## WORK ORDER
Retype every line from the start of the entries below down to the line with "You are a computer-use agent. Screen", both ends included; skip the pictures.

## AVAILABLE DATA
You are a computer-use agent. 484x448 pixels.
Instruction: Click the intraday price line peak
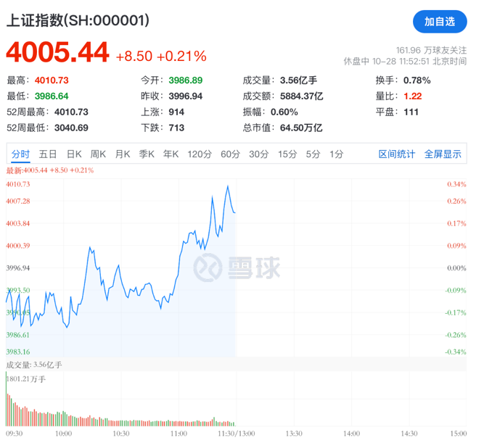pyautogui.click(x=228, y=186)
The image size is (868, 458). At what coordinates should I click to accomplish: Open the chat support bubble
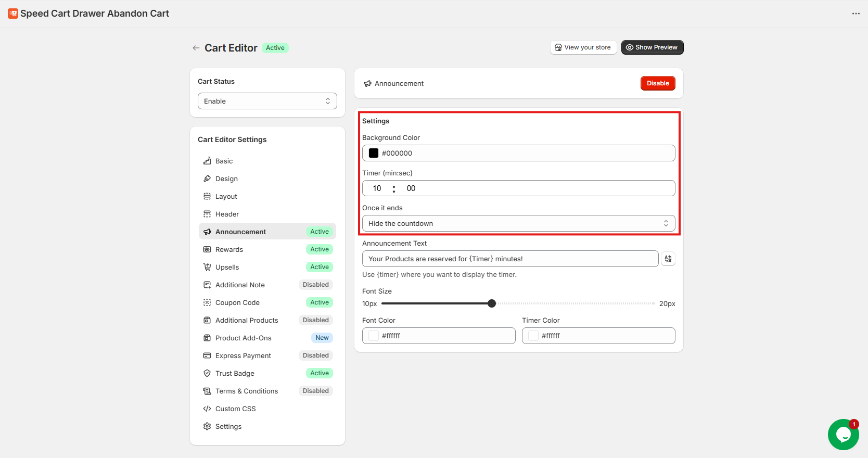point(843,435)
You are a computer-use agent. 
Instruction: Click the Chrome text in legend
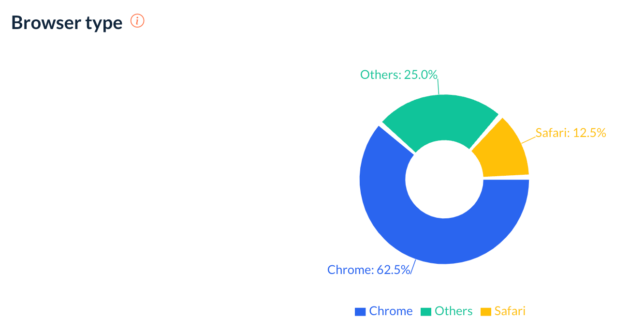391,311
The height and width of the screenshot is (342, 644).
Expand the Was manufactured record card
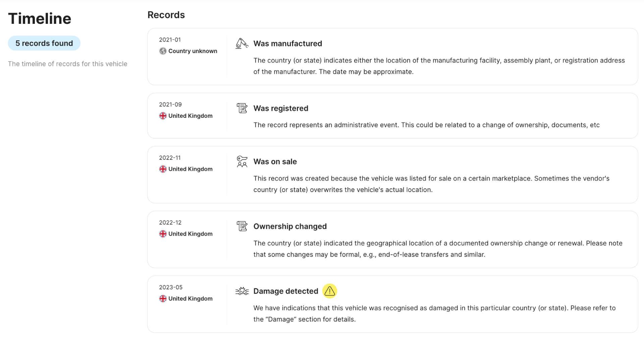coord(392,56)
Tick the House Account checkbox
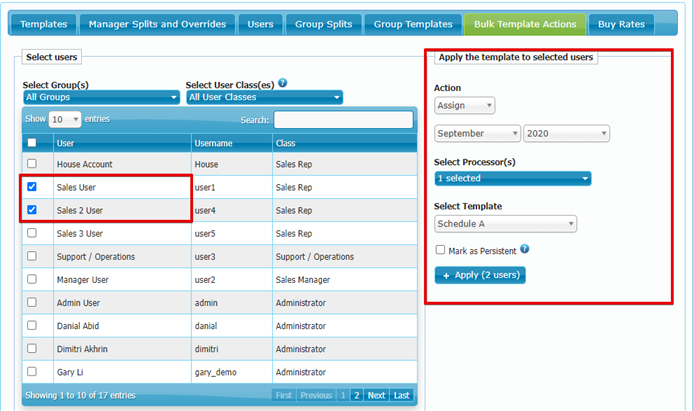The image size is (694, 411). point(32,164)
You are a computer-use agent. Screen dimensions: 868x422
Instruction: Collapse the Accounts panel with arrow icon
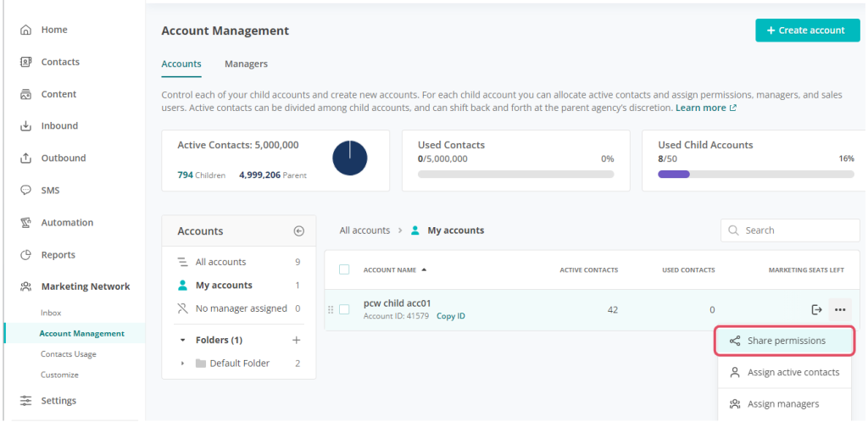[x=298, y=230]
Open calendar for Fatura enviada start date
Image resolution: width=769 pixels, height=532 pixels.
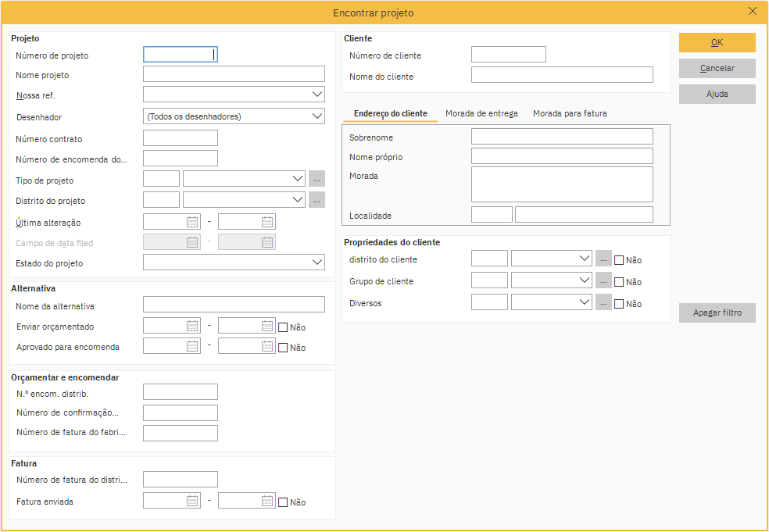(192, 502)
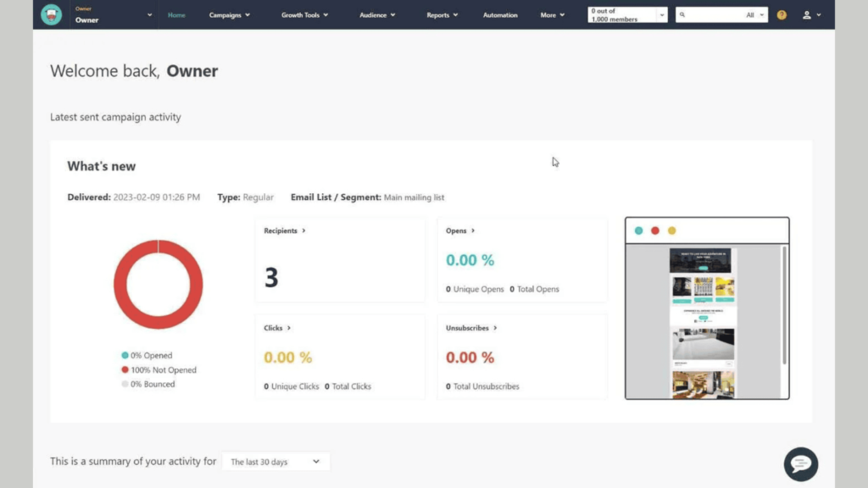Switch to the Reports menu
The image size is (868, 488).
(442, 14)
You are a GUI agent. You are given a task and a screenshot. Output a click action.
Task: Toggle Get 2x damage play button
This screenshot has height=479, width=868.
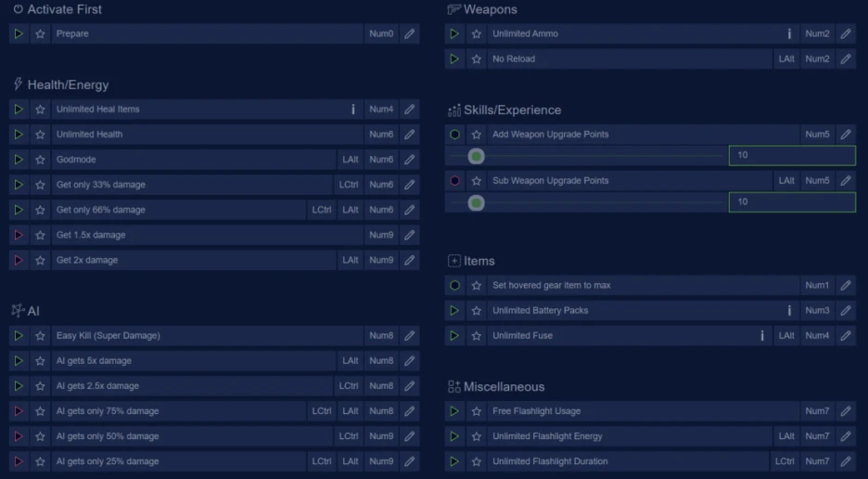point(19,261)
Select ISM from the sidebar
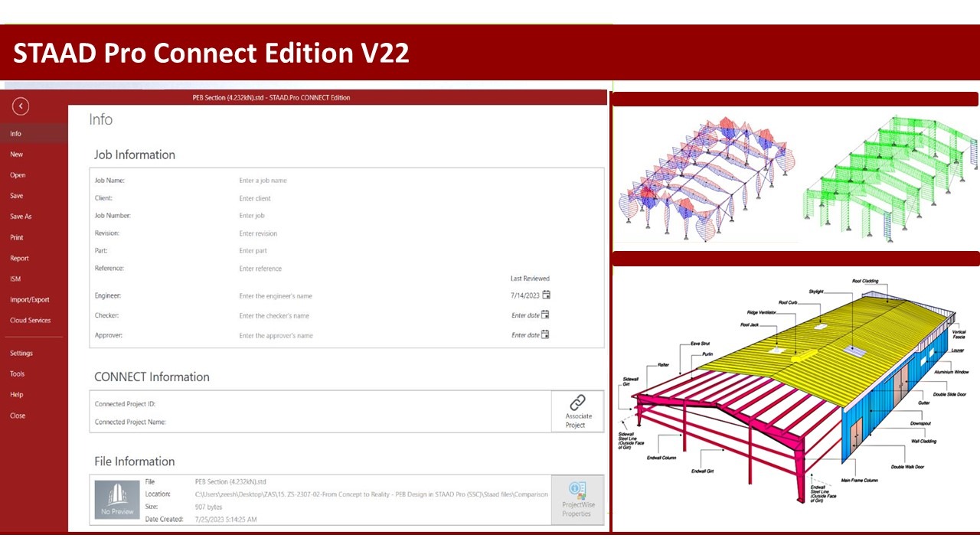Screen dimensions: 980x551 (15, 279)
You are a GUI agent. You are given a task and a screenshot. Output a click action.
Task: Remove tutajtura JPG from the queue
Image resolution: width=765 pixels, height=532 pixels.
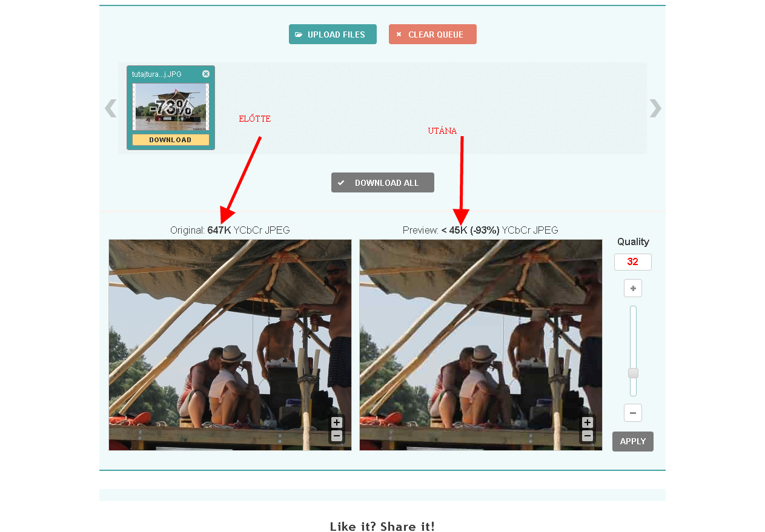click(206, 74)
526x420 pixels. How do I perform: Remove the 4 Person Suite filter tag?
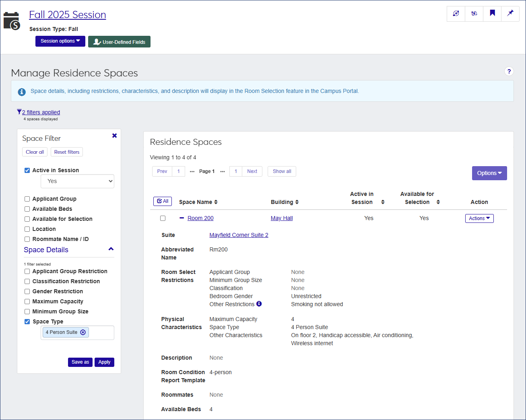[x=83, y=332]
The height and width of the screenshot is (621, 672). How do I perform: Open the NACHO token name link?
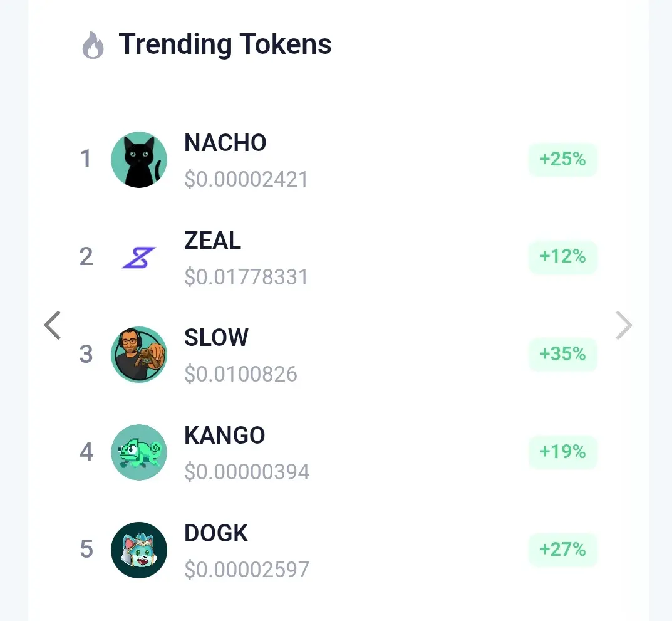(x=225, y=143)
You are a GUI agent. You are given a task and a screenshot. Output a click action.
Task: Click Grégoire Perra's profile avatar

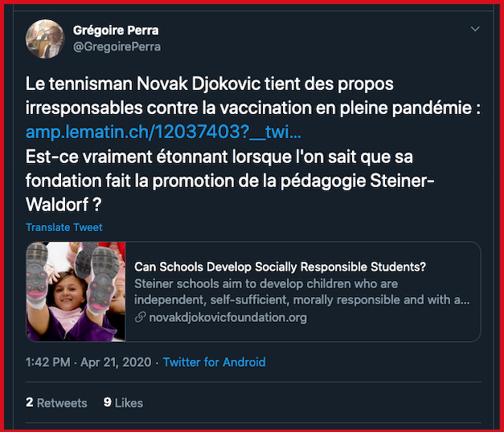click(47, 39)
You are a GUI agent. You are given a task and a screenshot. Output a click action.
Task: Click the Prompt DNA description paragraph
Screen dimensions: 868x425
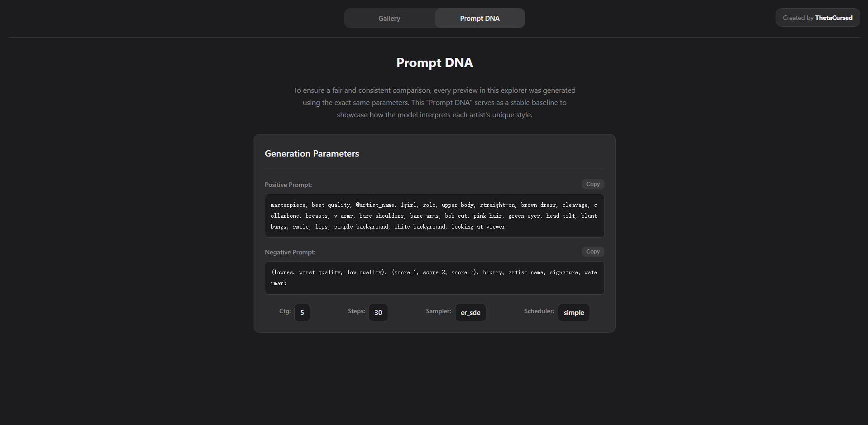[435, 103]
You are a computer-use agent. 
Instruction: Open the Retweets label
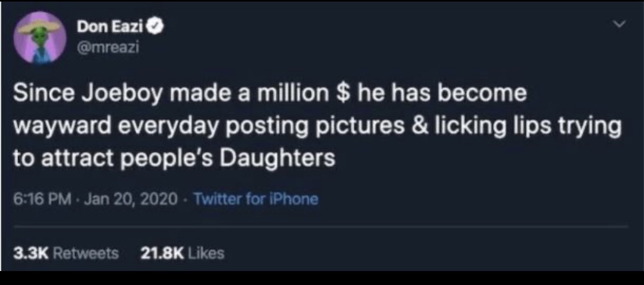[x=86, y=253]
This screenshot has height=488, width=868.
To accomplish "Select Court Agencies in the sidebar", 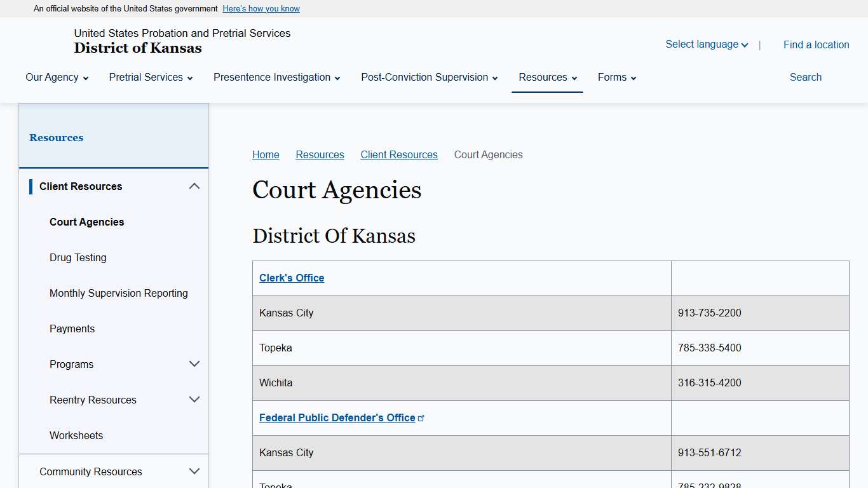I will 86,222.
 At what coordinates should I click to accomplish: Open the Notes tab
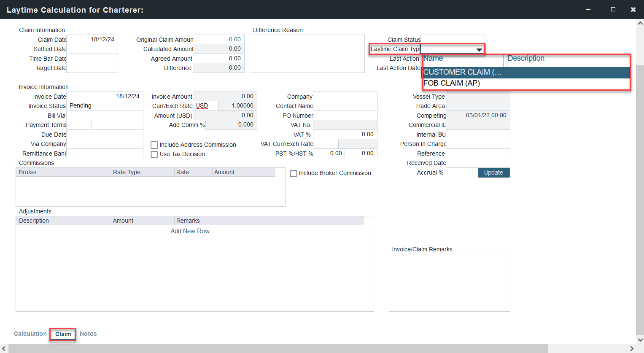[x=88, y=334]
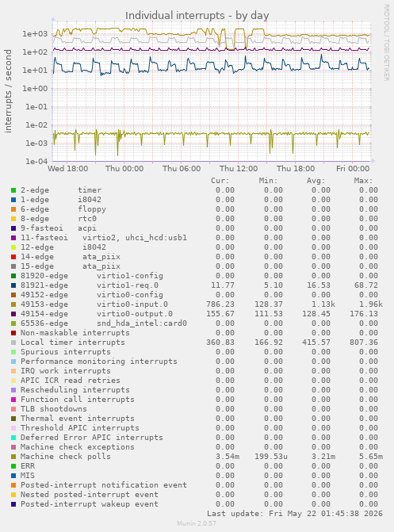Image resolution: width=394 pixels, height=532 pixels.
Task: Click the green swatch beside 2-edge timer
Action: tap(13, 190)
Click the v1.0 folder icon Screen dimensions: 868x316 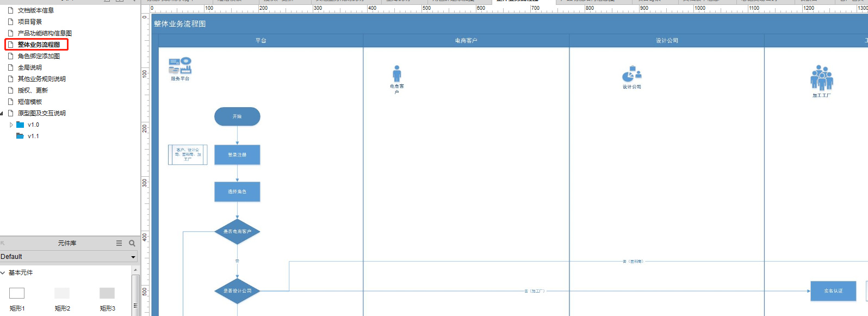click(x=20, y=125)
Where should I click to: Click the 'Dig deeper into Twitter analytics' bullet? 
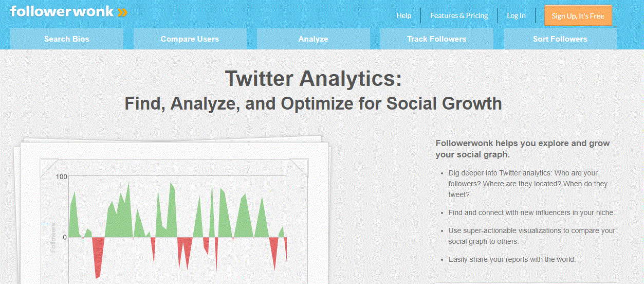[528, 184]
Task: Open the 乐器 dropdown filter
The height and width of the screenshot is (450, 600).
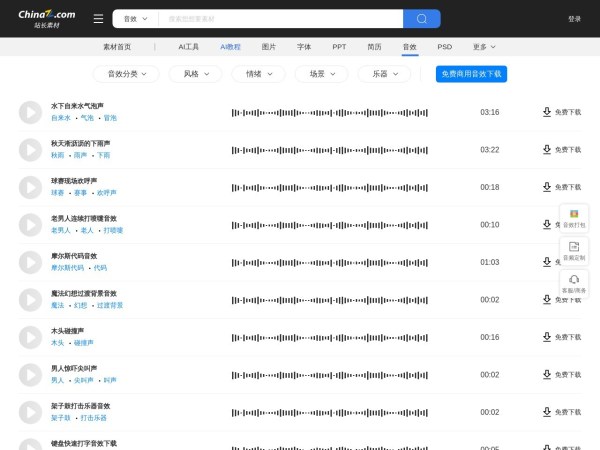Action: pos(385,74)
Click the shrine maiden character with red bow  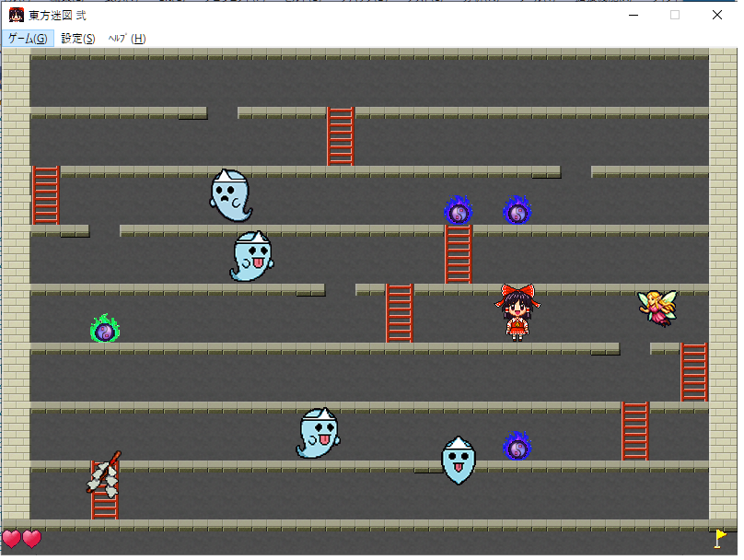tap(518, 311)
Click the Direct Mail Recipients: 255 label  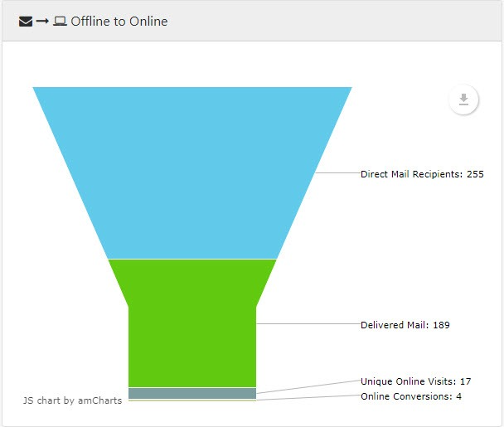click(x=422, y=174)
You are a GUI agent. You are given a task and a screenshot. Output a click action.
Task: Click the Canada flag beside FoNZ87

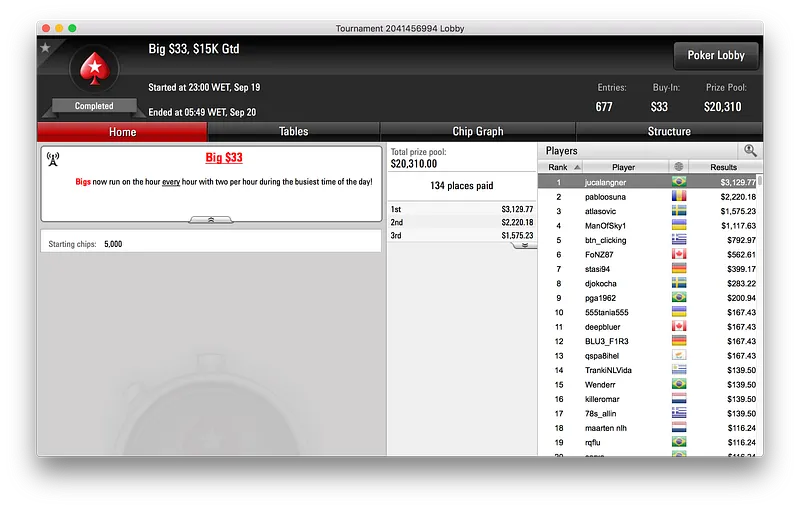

## PROBLEM SOLUTION
You are a computer-use agent. 484x448 pixels.
Instruction: Click the intraday price line peak
pyautogui.click(x=228, y=186)
The image size is (868, 458). At what coordinates should I click to accomplish: Open the chat support bubble
point(843,435)
You are a computer-use agent. 
Instruction: Click the Chrome text in legend
391,311
The height and width of the screenshot is (342, 644).
Expand the Was manufactured record card
coord(392,56)
Tick the House Account checkbox
The image size is (694, 411). point(32,164)
You are a computer-use agent. Screen dimensions: 868x422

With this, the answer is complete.